**About this task**
Select all lines holding the word "agent" from the entries that follow.
:::
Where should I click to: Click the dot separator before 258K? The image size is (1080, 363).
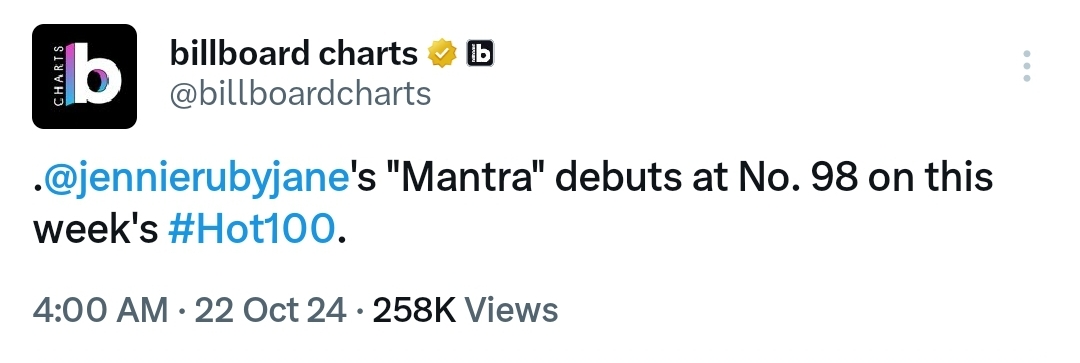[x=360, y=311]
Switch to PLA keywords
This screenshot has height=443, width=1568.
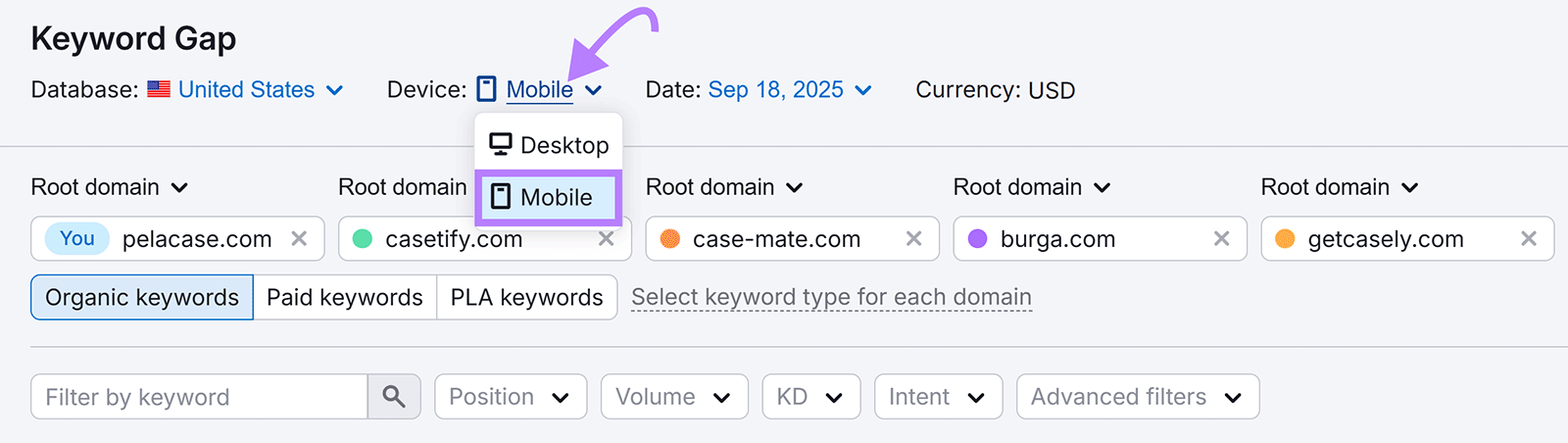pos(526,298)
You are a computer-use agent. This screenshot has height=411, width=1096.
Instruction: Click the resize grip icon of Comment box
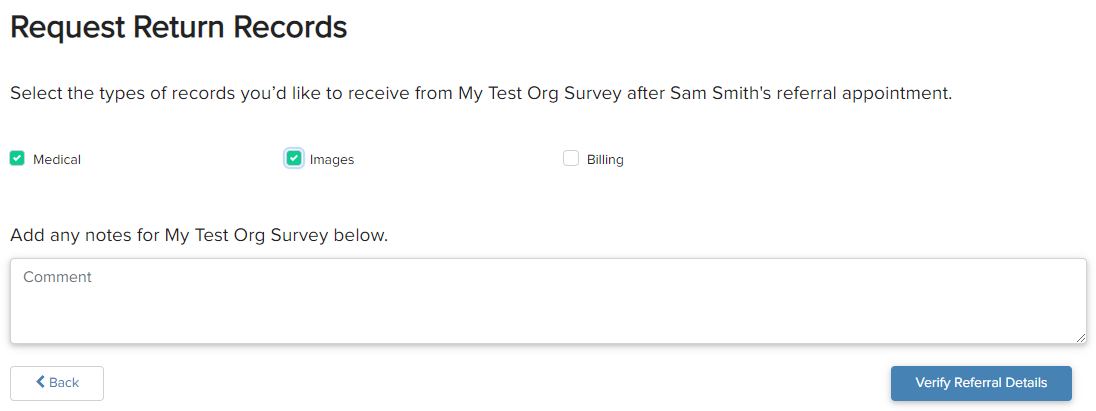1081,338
:::
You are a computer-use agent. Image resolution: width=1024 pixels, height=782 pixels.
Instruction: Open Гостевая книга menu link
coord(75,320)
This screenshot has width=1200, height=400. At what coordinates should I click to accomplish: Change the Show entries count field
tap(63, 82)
:::
**Answer box**
You are a computer-use agent. This screenshot has height=411, width=1096.
You are a computer-use agent. Image resolution: width=1024 pixels, height=782 pixels.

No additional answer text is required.